■ Task instructions
Would you write out the lines below exactly, from the one containing "You are a GUI" to the very last, but without the pictures?

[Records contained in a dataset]
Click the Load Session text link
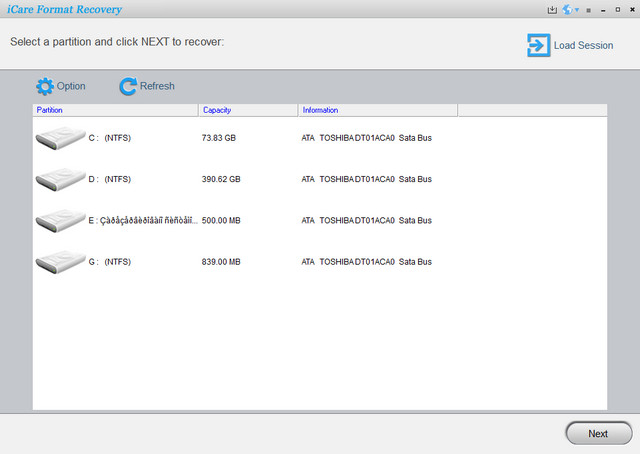This screenshot has height=454, width=640. point(583,45)
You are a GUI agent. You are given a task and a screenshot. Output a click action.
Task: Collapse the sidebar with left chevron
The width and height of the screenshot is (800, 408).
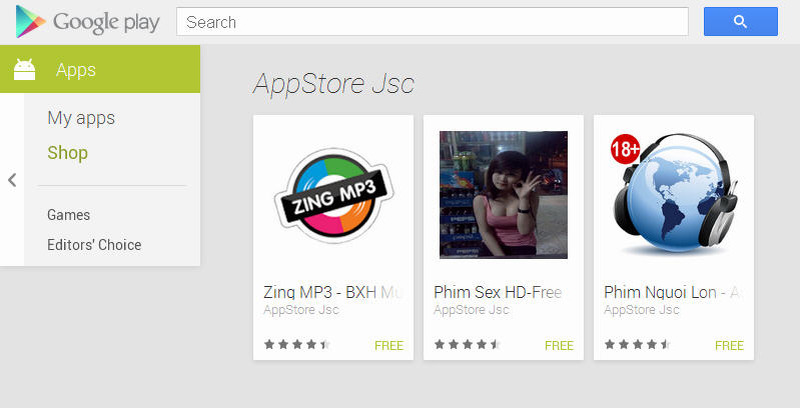pyautogui.click(x=12, y=180)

■ Response for this exercise
You are a GUI agent. You are given a task and a screenshot. Output a click action.
Task: Collapse the sidebar with left chevron
The width and height of the screenshot is (800, 408).
pyautogui.click(x=12, y=180)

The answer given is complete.